§ **ABOUT THIS TASK**
When a line in the entries contains the word "value", copy that line in full.

§ **AVAILABLE RECORDS**
================================
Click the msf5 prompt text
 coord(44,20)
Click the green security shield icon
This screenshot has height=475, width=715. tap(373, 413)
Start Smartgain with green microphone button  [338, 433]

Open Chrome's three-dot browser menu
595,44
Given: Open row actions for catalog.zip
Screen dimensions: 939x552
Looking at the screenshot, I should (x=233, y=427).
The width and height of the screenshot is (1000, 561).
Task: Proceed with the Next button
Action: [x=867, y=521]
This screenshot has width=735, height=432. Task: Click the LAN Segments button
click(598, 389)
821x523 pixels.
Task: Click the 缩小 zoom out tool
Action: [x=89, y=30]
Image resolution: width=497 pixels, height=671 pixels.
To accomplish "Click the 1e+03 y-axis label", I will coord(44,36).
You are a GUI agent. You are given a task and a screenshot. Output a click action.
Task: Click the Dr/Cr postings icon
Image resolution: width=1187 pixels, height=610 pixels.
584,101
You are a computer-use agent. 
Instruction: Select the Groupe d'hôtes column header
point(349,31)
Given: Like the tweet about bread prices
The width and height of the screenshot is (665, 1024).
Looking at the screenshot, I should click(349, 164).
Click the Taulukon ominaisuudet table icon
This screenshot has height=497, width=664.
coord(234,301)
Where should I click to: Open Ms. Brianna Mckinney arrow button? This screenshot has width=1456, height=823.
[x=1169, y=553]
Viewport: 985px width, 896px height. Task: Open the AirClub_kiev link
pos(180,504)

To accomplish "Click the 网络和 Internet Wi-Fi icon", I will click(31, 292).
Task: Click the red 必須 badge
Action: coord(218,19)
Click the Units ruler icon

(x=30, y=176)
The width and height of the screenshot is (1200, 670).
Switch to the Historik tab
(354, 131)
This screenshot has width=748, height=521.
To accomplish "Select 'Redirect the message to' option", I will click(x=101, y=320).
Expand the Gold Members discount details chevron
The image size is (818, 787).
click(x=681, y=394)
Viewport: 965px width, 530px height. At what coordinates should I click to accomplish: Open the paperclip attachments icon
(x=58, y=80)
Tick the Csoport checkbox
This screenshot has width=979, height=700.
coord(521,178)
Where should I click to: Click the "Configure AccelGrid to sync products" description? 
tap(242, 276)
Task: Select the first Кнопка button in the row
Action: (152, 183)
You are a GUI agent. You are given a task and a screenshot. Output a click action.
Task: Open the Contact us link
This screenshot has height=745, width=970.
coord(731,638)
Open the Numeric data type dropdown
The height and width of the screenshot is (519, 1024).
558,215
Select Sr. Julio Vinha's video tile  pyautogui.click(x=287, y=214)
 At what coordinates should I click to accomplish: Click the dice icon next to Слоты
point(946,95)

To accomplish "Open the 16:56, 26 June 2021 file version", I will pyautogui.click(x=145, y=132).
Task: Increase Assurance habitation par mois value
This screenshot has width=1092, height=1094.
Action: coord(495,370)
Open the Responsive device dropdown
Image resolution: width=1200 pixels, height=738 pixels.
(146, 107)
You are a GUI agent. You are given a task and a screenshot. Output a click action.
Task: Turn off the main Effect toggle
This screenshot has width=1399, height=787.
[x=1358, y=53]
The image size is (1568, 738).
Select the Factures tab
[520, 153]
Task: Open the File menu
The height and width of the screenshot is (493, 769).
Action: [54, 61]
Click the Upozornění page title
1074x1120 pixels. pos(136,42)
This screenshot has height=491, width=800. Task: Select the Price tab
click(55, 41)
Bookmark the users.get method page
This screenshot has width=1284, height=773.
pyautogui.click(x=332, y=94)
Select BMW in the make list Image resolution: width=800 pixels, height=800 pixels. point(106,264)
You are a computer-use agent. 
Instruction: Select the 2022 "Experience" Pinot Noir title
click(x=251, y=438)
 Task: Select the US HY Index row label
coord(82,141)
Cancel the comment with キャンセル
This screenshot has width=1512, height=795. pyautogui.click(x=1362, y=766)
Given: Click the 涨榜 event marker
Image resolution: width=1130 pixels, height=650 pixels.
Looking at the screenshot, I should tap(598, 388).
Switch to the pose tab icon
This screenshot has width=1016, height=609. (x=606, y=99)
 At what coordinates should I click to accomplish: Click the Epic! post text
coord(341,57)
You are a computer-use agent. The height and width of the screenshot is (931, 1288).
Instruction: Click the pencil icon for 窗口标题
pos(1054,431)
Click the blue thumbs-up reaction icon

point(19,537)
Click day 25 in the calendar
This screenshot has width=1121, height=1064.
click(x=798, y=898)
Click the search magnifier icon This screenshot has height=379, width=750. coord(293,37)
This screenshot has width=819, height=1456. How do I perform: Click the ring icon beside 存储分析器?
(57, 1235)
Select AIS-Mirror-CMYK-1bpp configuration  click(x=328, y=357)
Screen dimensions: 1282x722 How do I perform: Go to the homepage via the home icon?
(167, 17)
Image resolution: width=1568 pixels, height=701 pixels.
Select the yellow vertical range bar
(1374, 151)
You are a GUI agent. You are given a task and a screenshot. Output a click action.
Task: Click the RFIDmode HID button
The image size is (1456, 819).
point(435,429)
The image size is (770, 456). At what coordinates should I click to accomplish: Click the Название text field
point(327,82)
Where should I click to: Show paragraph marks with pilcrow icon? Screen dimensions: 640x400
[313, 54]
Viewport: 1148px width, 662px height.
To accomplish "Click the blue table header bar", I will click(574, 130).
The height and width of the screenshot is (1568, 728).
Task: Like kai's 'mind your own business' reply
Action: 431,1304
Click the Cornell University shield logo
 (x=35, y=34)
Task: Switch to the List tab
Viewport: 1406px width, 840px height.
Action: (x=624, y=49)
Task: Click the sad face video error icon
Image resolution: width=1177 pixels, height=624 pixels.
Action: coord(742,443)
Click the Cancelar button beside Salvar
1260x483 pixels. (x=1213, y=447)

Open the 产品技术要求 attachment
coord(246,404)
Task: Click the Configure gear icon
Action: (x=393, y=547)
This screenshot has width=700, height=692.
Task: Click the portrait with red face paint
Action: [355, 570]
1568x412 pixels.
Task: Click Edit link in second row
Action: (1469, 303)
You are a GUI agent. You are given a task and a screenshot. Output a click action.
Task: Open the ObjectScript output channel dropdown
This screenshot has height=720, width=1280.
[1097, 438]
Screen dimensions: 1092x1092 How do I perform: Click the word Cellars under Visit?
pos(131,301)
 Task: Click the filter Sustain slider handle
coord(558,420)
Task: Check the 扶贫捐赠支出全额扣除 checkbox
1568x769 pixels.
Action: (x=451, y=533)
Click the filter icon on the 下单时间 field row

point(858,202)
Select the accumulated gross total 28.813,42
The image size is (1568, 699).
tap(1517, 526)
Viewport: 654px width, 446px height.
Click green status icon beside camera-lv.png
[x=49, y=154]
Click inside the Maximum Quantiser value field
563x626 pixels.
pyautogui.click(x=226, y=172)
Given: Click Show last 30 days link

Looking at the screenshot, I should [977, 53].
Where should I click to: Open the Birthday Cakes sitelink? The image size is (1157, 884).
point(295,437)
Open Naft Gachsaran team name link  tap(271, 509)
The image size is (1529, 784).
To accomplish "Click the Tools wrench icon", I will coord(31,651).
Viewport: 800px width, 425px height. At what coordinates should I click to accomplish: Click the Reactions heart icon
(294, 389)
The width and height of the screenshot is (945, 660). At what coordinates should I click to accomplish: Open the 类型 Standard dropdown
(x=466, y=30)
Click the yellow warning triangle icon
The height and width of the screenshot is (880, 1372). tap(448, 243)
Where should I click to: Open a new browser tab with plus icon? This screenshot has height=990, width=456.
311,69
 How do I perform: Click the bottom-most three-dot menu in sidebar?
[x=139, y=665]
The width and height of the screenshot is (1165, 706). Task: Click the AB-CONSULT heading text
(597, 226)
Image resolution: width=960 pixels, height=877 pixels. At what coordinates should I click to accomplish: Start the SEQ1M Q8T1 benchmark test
================================
§ **COMPLETED TASK**
Task: Increase Assurance habitation par mois value
Click inside the Maximum Quantiser value field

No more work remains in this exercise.